The complexity of the objects and processes that are constitutive of the didactics of languages and cultures, as well as the diversity and heterogeneity of learners, structurally confront the teachers with complexity, and therefore with uncertainty. This is the reason why most teachers have always implemented an empirical eclecticism in their classrooms, instead of the necessarily simplifying coherence of all the constituted methodologies that their institutions often want to impose upon them. It is for the same reason that the discipline, when it finally took this complexity into account, had to add to its first “methodological” perspective, first the “didactic” (or meta-methodological) perspective in the early 1970s, and then the “didactological” (or meta-didactic) perspective, from the early 1980s.
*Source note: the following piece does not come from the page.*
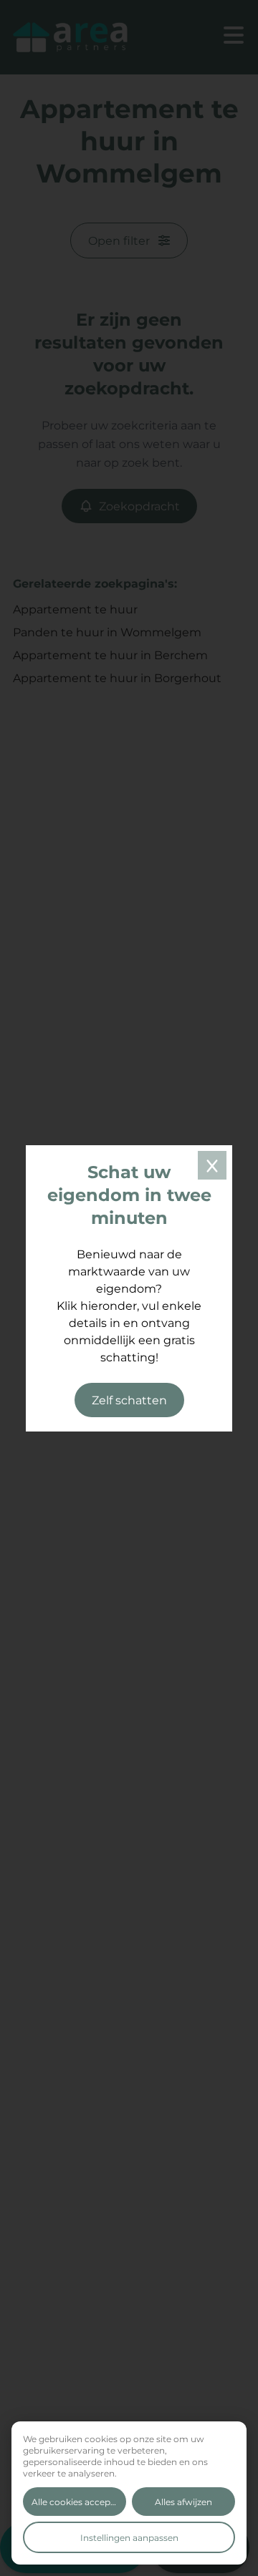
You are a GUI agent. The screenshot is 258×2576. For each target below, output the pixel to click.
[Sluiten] (212, 1165)
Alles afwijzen (183, 2501)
This historical evolution of the discipline came up against, and continues to come up against, three forms of reductionism: theoretical, technological and practical applicationism; the second, reactivated by the emergence of digital technologies, has recently been reinforced by the intensive use of these technologies to ensure the so-called “pedagogical continuity”. This article proposes what the author calls, alluding to the current pandemic, “some off-patent components of the anti-certainty vaccine”: teacher training in the epistemology of the discipline, “learner-centeredness” and the “project approach”. The author concludes with the idea that since the language classroom is a place and a time for collective learning in a complex environment, it can function as an “incubator” for the skills now required in a professional world that is also confronted with complexity and uncertainty.

 

Keywords: didactics of languages and cultures; uncertainty; complexity; epistemology; history; eclecticism; applicationism.